Fear of the Unknown, Your Mind, and “The Now”

Noam LightstoneSelf-Improvement Leave a Comment

Your mind hates not knowing. Your mind fears the unknown and loves the familiar. It loves knowing exactly what will happen, when, and will engage in self-sabotaging behaviors in ORDER to get what has happened before so it that much more familiar and re-inforce what it knows. It will make you assume what happened before in a similar situation will happen again, like not getting the job interview or being rejected by a person you would like to go talk to.

 

The mind can be an amazing wonder of nature but a terrible burden as well.

 

We’ve all been in our heads before. We’re thinking so many thoughts we can’t focus, our eyes hurt… We worry, we don’t know what to do. We get angry, upset, depressed… a whole slew of emotions because we can’t seem to shut the voice up inside our head that keeps talking: That fight and unknowing about our relationship. Worries about our finances. Feeling stressed with so much to do in one day. It can be overwhelming and shut your body down.

 

Why Does the Mind Fear the Unknown?

The mind makes millions of calculations and decisions every day. To simplify things, it uses reference experiences, or similar situations that have happened in your past to tell you whether to move forward with what you are doing or to stop (fight or flight). It does this to keep you safe without having to take in the new information.
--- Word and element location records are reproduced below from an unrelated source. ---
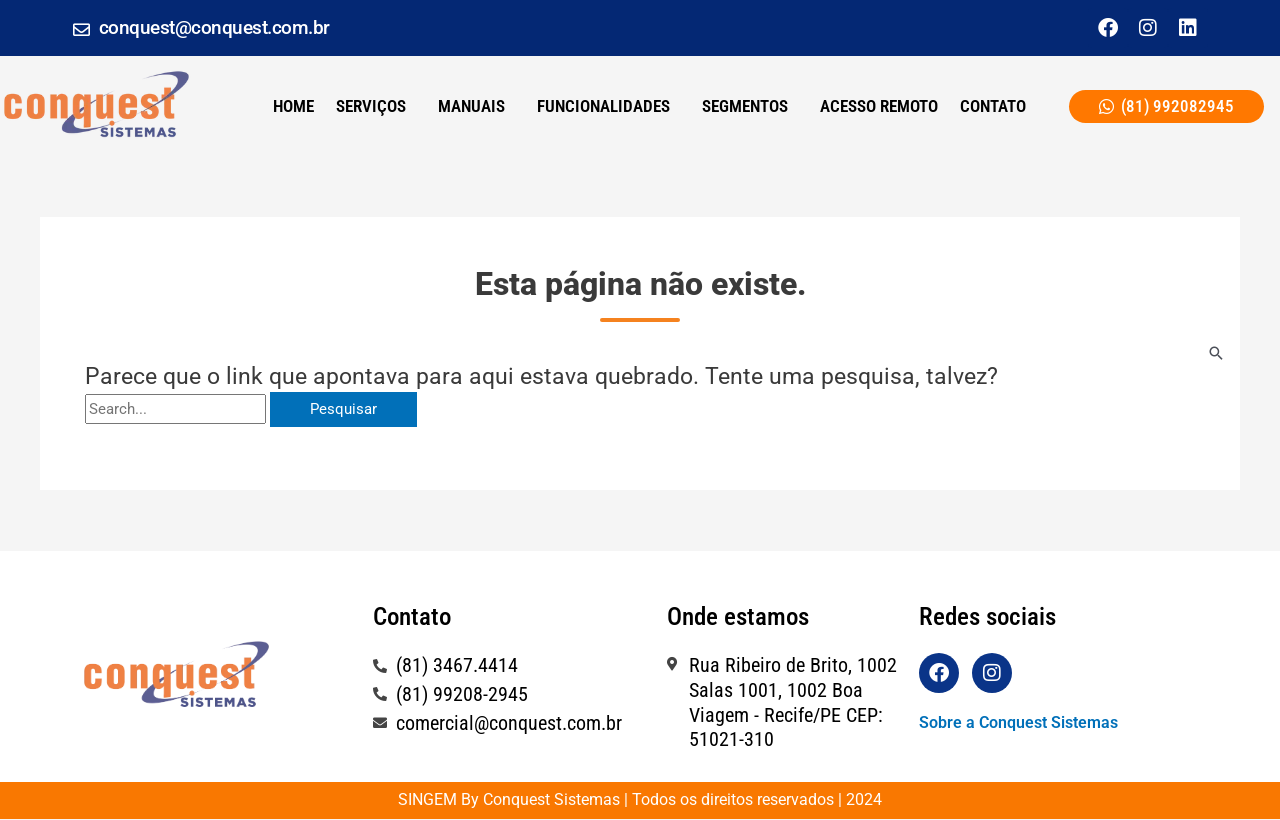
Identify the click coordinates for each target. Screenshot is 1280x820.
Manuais (471, 106)
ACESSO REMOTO (879, 106)
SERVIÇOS (371, 106)
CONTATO (993, 106)
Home (293, 106)
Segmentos (745, 106)
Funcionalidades (603, 106)
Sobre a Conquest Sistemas (1018, 722)
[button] (376, 106)
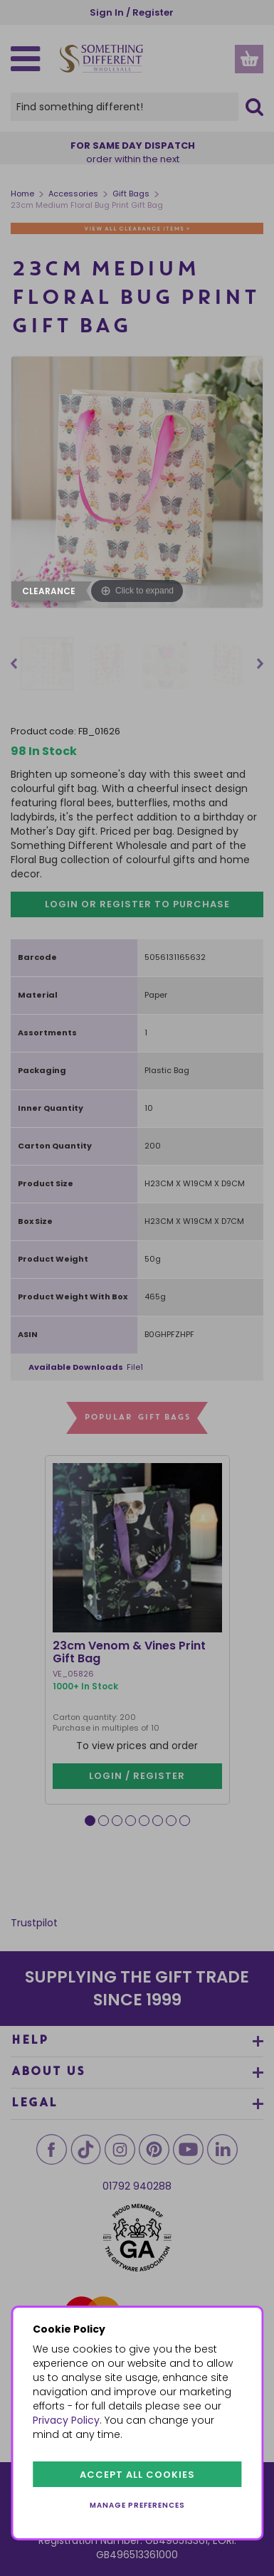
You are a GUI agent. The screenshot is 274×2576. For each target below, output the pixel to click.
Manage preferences (137, 2505)
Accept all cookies (137, 2474)
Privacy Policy (66, 2420)
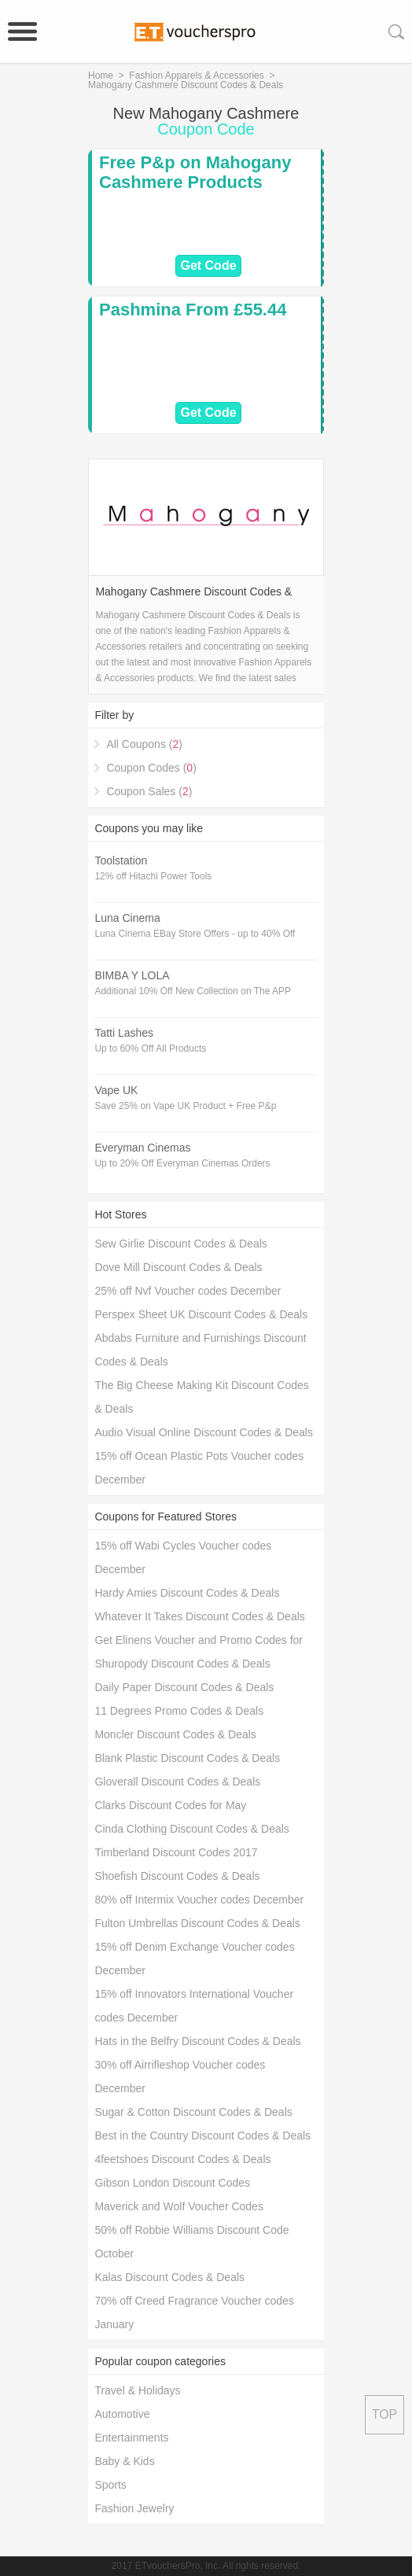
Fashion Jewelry (134, 2508)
But of course, this can be highly inaccurate. What happened before doesn’t necessarily have to happen again.

 

So what can you do?

 

There has been a huge influx of the zen view of “living in the now”, most commonly popularized by the book The Power of Now by Eckart Tolle (a must read).

“Living in the now” is so simple yet complex. All it involves is putting ALL of your focus on to what you are doing. If you are washing the dishes, you are washing the dishes. If you are giving a speech, you are giving a speech. You are not thinking about what you have to do later tonight. You are not thinking about your significant other. Those are thoughts of your mind and not actually happening right NOW.
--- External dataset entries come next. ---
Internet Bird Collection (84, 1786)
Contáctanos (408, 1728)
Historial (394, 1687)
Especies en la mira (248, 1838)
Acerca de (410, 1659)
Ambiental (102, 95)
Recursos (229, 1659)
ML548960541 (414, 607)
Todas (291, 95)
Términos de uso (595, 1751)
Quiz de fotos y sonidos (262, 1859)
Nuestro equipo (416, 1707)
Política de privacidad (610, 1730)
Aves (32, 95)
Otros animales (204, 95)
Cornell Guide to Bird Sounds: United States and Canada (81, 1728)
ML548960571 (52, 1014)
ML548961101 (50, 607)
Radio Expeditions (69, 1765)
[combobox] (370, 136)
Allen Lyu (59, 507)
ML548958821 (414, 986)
Anchoring yourself to the now involves using your physical sensations. Feeling the water when washing the dishes, feeling the tension in your shoulders before giving a speech… any use of the five physical senses (seeing, hearing, feeling, tasting, smelling) to keep yourself out of your mind.
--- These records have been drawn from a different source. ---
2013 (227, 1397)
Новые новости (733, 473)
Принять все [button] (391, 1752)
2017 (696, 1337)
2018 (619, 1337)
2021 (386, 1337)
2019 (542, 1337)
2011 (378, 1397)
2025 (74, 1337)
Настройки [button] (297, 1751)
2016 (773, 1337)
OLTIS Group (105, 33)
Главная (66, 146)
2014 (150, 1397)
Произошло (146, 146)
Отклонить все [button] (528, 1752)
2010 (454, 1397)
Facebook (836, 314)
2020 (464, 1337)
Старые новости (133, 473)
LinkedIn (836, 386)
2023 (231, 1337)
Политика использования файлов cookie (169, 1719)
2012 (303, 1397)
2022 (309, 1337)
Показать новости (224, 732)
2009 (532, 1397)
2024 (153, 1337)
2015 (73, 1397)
This is FAR easier said than done, especially if you have something extremely compelling pulling at you, or that you know is coming up. But when you are in the now you will be able to tell. While separating yourself from your mind is a skill that requires practice, most people can tell when they are up in their heads versus being immersed in what is in front of them.

 

Tips for Facing the Unknown and Staying in the Now

  1. Physical sensations – practice feeling whatever is going on with them right at the present moment, and feeling your mind start wandering
  2. Meditation – look up on how to meditate, also the subject of a future post, which helps quiet the mind and focus on one thing at a time
  3. Observation of thoughts – your mind will always create thoughts, but that doesn’t mean you have to engage them. You can just see them, hear them, and let them go. Latching on to them and churning on them is what creates suffering

Most importantly: DO IT SOONER RATHER THAN LATER. Whatever it is you are starting to ruminate over, stop. Go do it. Your mind is making it seem worse that it will be, and it almost ALWAYS will. The fear will cause you to procrastinate, and make excuses out of not knowing what will happen. You fear the worst possible scenario. Get on with it, go face your fear and see what happens. It’s better to take a chance and face what you are worrying about than regret it later. Apply this to meeting someone, having a difficult conversation, making a call for a job, and so on. Fear only grows with time as you let it fester.

Don’t let imaginary thoughts of what could happen, win. There is only one way to find out what will truly occur in life. Try to pull yourself back to the present when you feel yourself start to churn and overthink. This does not mean what actually DOES happen will be positive, but it sure as hell beats trying to micro-calculate every possible scenario that could happen in preparation for the possibilities, or not doing anything at all.

 

Once you feel “the now”, even for a few seconds, you’ll see how beautiful the present can be, and contrast it to how terrible living in the mind can be.